**Tarefa:**
Responda às perguntas abaixo com base na reportagem sobre J. Borges:
1. Em que cidade J. Borges nasceu?
2. Quantos trabalhos, no mínimo, a exposição reúne?
3. Com quem Pieter Tjables divide a curadoria da mostra?

**Trecho fornecido:**
----

Mostra em SP reúne cordéis do pernambucano J. Borges

Na década de 1940, sem rádio e sem televisão, a única forma de se conseguir informação e diversão no agreste pernambucano era pela leitura dos cordéis. Foi nesse ambiente que o então menino José Francisco Borges, natural de Bezerros, começou a se interessar pelos relatos do folclore nordestino e situações do cotidiano da população pobre daquela região que eram publicados em panfletos ilustrados com xilogravuras e vendidos nas feiras locais. “O cordel em mim nasceu desde criança”, conta o autor de cordéis e xilografista, conhecido como J. Borges. Aos 74 anos, os trabalhos e a vida do artista autodidata são tema da exposição “A Arte de J. Borges: do Cordel à Xilogravura”, em cartaz na Caixa Cultural, em São Paulo.

A mostra abrange a produção mais significativa de Borges em mais de 50 anos de carreira artística. São pelo menos 50 trabalhos, entre cordéis, xilogravuras – técnica de gravura em madeira que reproduz imagens e textos em papel – e matrizes originais. Numa área do espaço destinado à exposição na Caixa Cultural, os organizadores tentam reproduzir a oficina da casa do artista, com objetos e fotos dos filhos e aprendizes do cordelista e imagens da cidade natal dele. No cenário, há também uma barraquinha com os panfletos pendurados em cordas – daí vem o nome cordel.

Ainda que o cordelista já tenha participado de exposições em São Paulo e Brasília, entre outras cidades brasileiras, Pieter Tjables, que divide a curadoria da mostra com Tânia Mills, avalia que artistas populares como J. Borges ainda não estão inseridos no circuito de museus brasileiros, ficando sem locais de exposição permanente de seus trabalhos. “É uma arte pouco visível aqui”, comenta Tjables. Otimista, o curador espera que esse “erro histórico” possa ser um dia saldado e observa uma aceitação maior das expressões artísticas populares entre os acadêmicos.

Apostando sempre no humor para mostrar as histórias de sobrevivência, tristezas e alegrias do povo nordestino, aos 21 anos, Borges sentiu a necessidade de ele mesmo ilustrar os seus “gracejos” e, também por conta própria, aprendeu a fazer as xilogravuras. Hoje, ele passa seus conhecimentos para aprendizes e familiares. “Tem artista que acha que ensinar é criar um concorrente, mas eu não acho isso não”, diz ele. “Essa arte, quando eu for, embora, tem de ficar divulgada por muitas pessoas.” Para Tjables, a continuidade dessa arte popular está garantida. “No dia em que o Borges parar ou vier a falecer, nós temos certeza de que o universo dele irá continuar, vivendo através dos familiares dele”, opina.

----

**Linhas do material:**
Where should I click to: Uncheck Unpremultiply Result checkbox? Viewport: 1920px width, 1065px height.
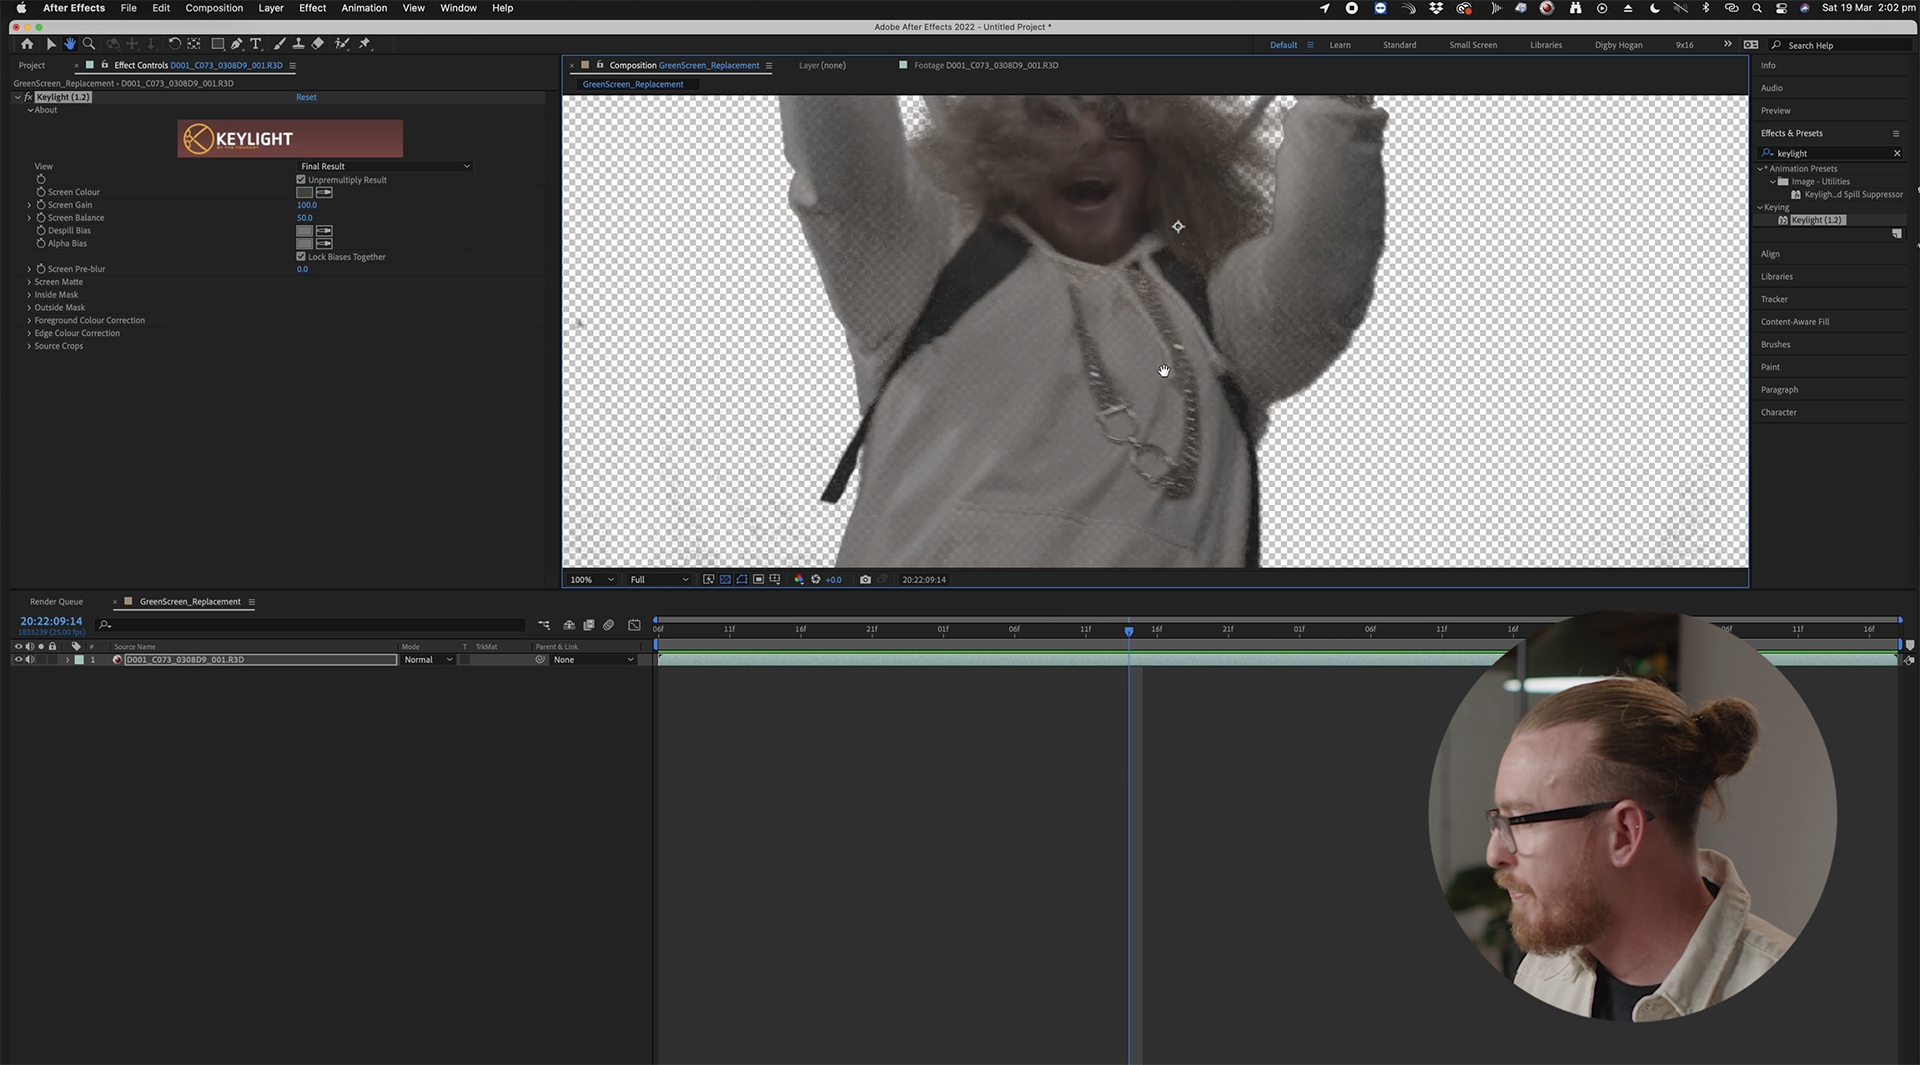(301, 180)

----

**Resposta completa:**
1. Em Bezerros, no agreste pernambucano.
2. Pelo menos 50 trabalhos, entre cordéis, xilogravuras e matrizes originais.
3. Com Tânia Mills.